» **Task brief**
Please copy only the material from the line that has "Given: Debug cron-migration with the bug icon" to the very last line, both ends included, exactly as written and without pictures.

» **Given information**
--------------------
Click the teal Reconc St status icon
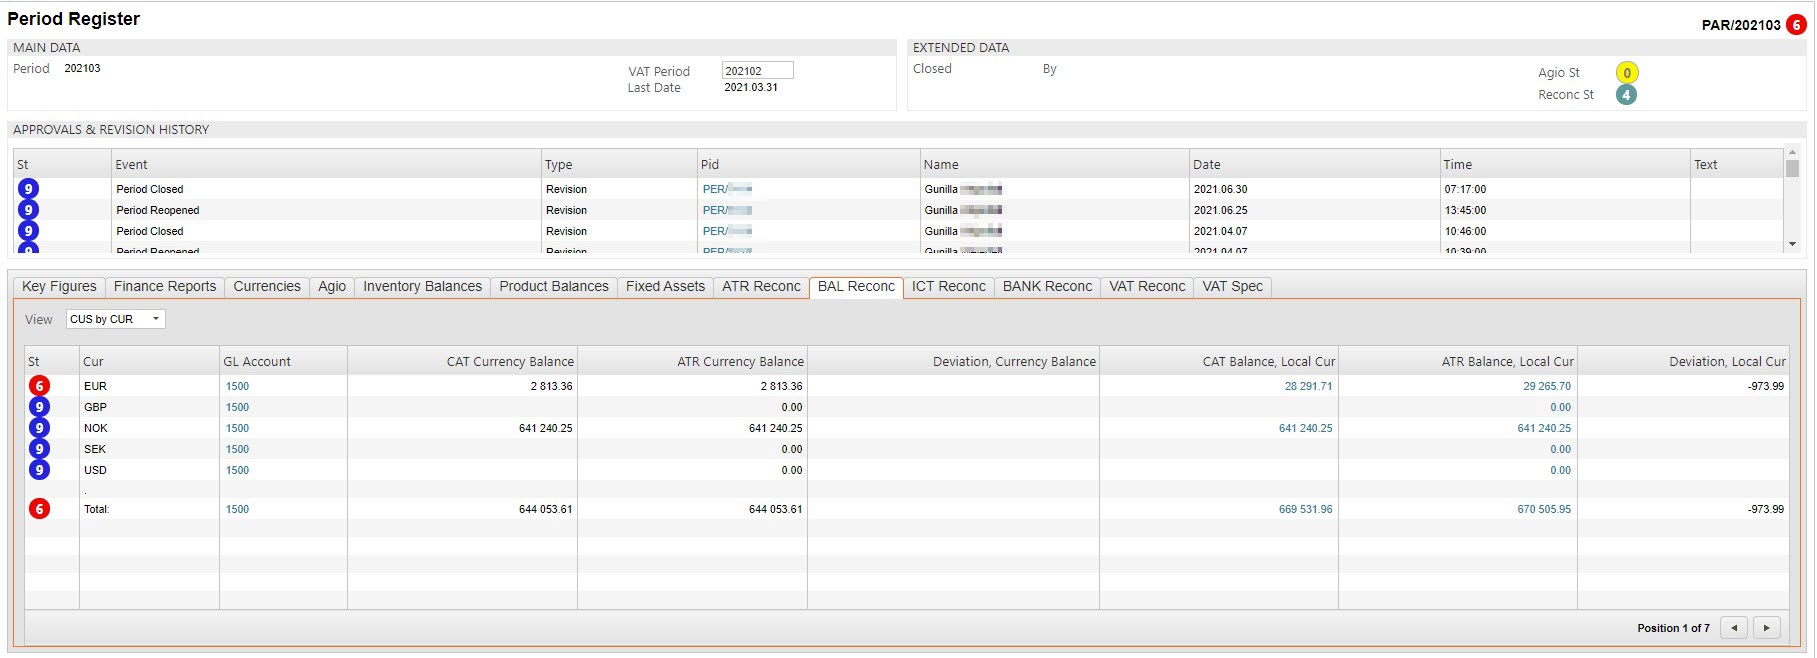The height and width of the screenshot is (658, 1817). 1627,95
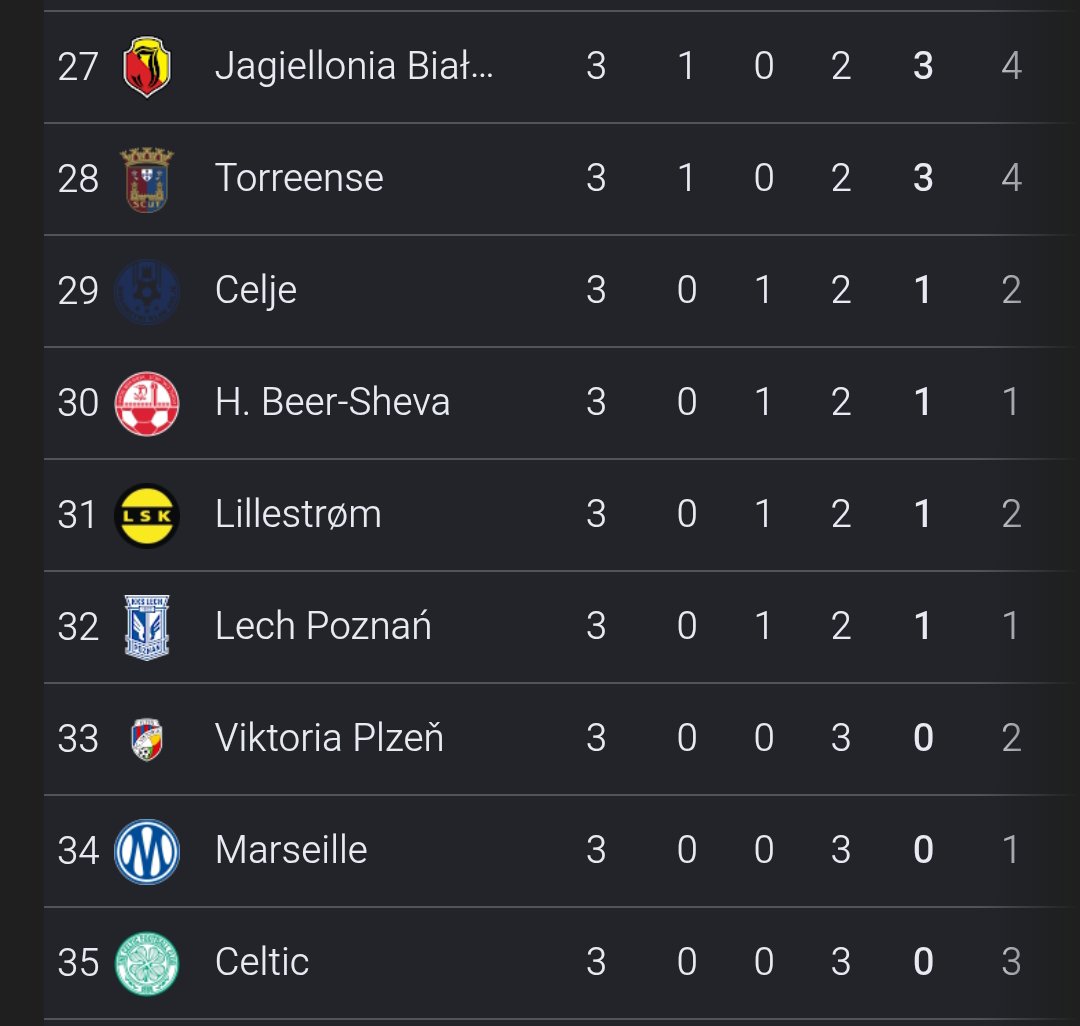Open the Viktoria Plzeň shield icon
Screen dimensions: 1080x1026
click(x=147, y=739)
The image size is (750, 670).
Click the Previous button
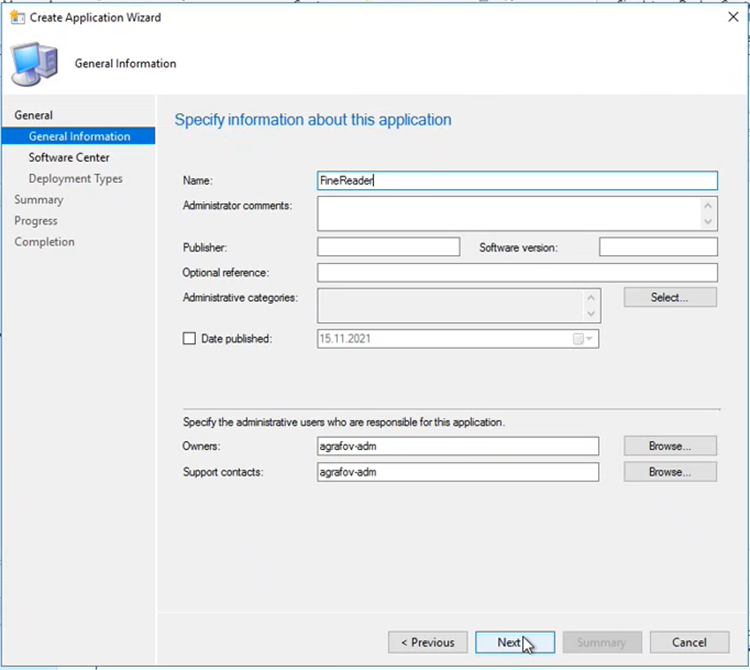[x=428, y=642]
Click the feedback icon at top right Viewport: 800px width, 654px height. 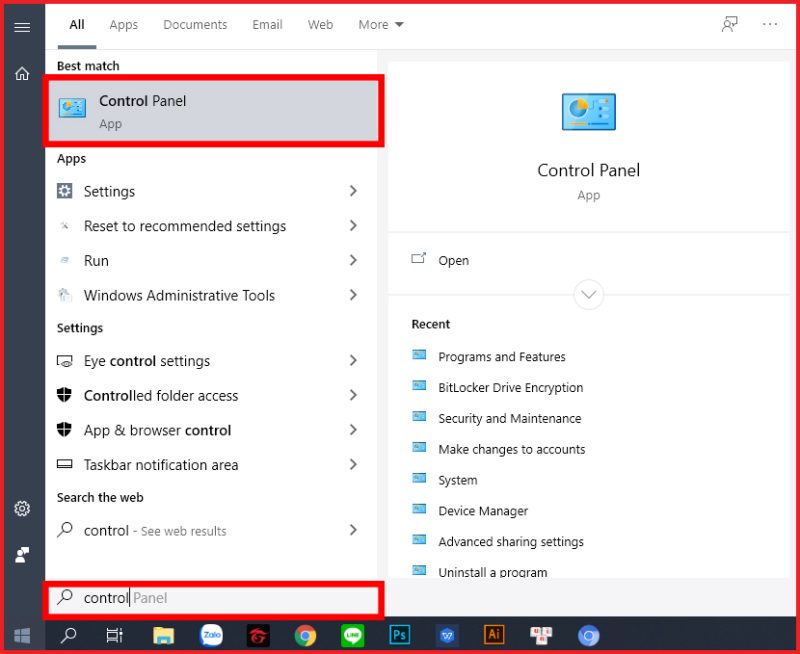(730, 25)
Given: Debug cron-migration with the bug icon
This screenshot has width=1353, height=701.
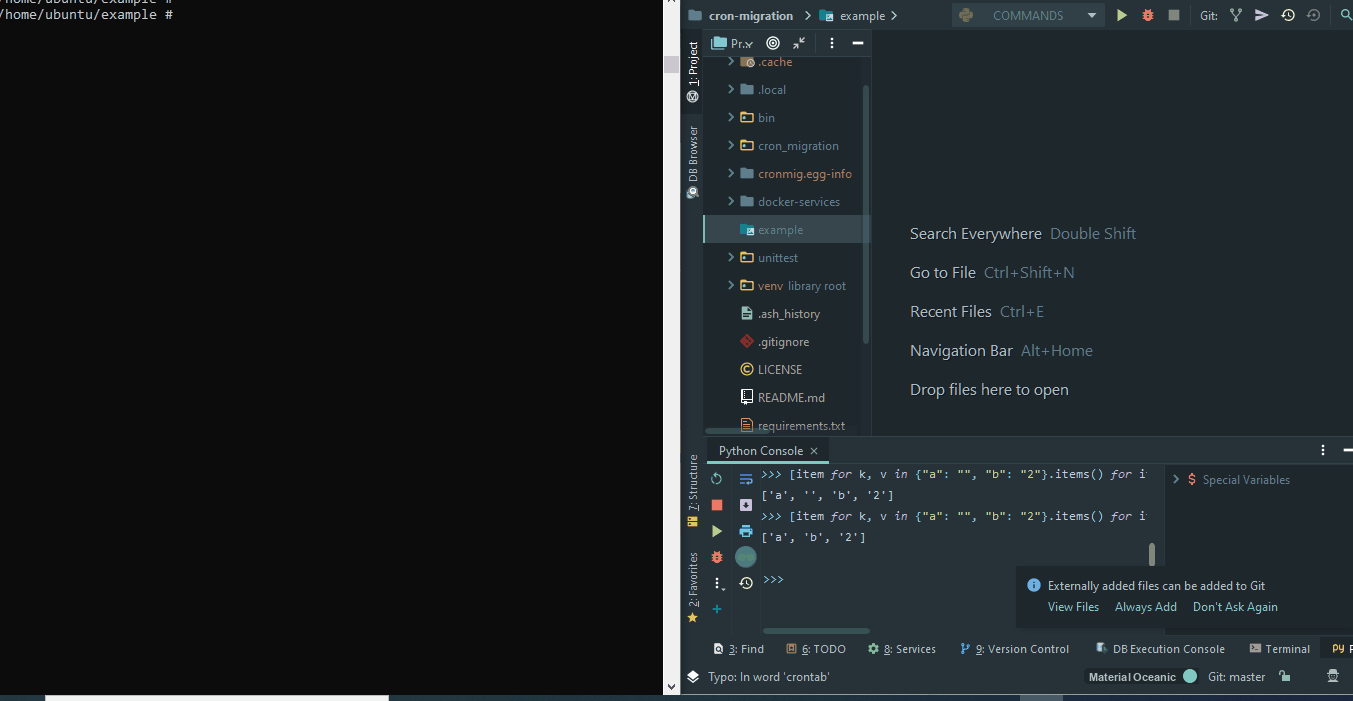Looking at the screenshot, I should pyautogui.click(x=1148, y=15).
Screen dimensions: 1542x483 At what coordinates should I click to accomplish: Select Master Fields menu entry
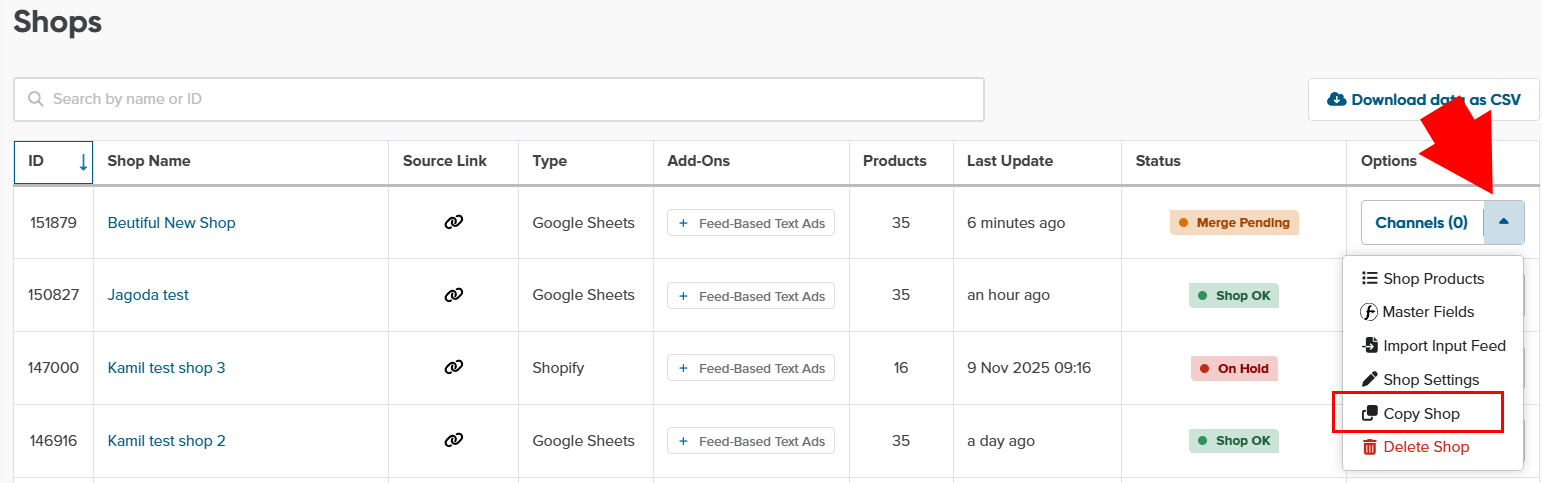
--------------------
» **Answer below**
Given: Debug cron-migration with the bug icon
This screenshot has width=1353, height=701.
Looking at the screenshot, I should pyautogui.click(x=1148, y=15).
Screen dimensions: 1542x483 At what coordinates should I click to accomplish: Select Master Fields menu entry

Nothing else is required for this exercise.